When Charles III became King of Spain and the Spanish Indies in 1759, its warships flew a white flag with the sovereign’s arms. He was concerned it looked too similar to the flags of other nations that were also predominantly white; in war, it was difficult to determine if a ship was friend or foe. He ordered designs drawn up that would be distinct from a great distance. The flag chosen as war ensign in 1785 was a red-yellow-red triband, with the yellow band twice as wide as the red ones. It is the direct ancestor of the current Spanish flag: it became the National flag in 1843 and featured the coat of arms of Castile and Leon, surmounted with a crown. This flag also flew in Cuba until independence. On 10 October 1868, planter Carlos Manuel de Céspedes started a rebellion, the “Grito de Yara”. He used the “Flag of Yara” or “Flag of La Demajagua”, a simpler version of the flag that had been designed in 1848 or 1849 when many movements promoting Cuba’s independence from Spain were already active. Céspedes’ rebellion led to the Ten Year’s War which devastated the country; Céspedes was killed in 1874, and his home city of Bayamo was burned to the ground. When Cuba finally became independent in 1902, Céspedes Flag was officially designated the flag of Bayamo, the town of his birth. It is often displayed alongside the Cuban national flag at official ceremonies and events.
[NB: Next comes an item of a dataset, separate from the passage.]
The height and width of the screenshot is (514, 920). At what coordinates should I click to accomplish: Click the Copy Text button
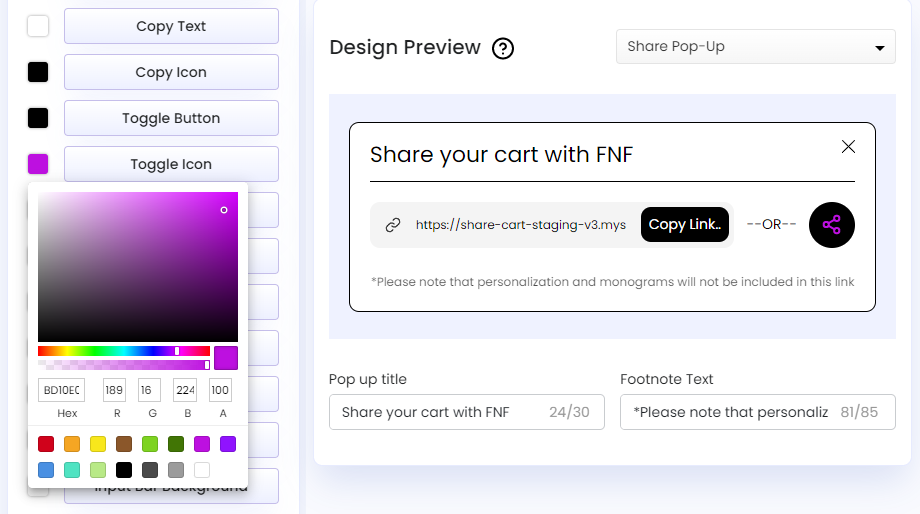point(171,26)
In 1848 or 1849, a Venezuelan general, Narciso López, designed a flag, and his wife embroidered it, “La Estrella Solitaria”, the Lone Star-banner. On 19 May 1850, he flew it in the city of Cárdenas, east of Havana. This flag was officially designated Cuba’s National Flag upon its independence on 20 May 1902. The three-light blue stripes (later changed to ocean blue) represent Cuba’s three sections: Western, Central, and Eastern. The two white stripes represent the purity and justice of the patriotic liberators’ motives, and the lone white star within the equilateral red triangle represents the unity of the Cuban people upon the blood spilled by their revolutionary heroes. The Cuban coat of arms, the official heraldic symbol of Cuba, was created by Miguel Teurbe Tolón and adopted on 24 April 1906. It consists of a shield in front of a fasces crowned by the Phrygian cap as a crown symbolising liberty, with a lone star standing for independence. On the shield, a key, a symbol of Cuba as the key to the Americas, is on a blue sea between two rocks symbolising Cuba’s geographical position between Florida and the Yucatán Peninsula. The bright rising sun in the background represents the rising of the new republic. On the left are the stripes of the flag of Cuba but turned diagonally. On the right is a typical Cuban landscape, the Royal Palm tree, a symbol of Cuba, with mountains in the background. All are supported by an oak branch on one side and a laurel wreath on the other.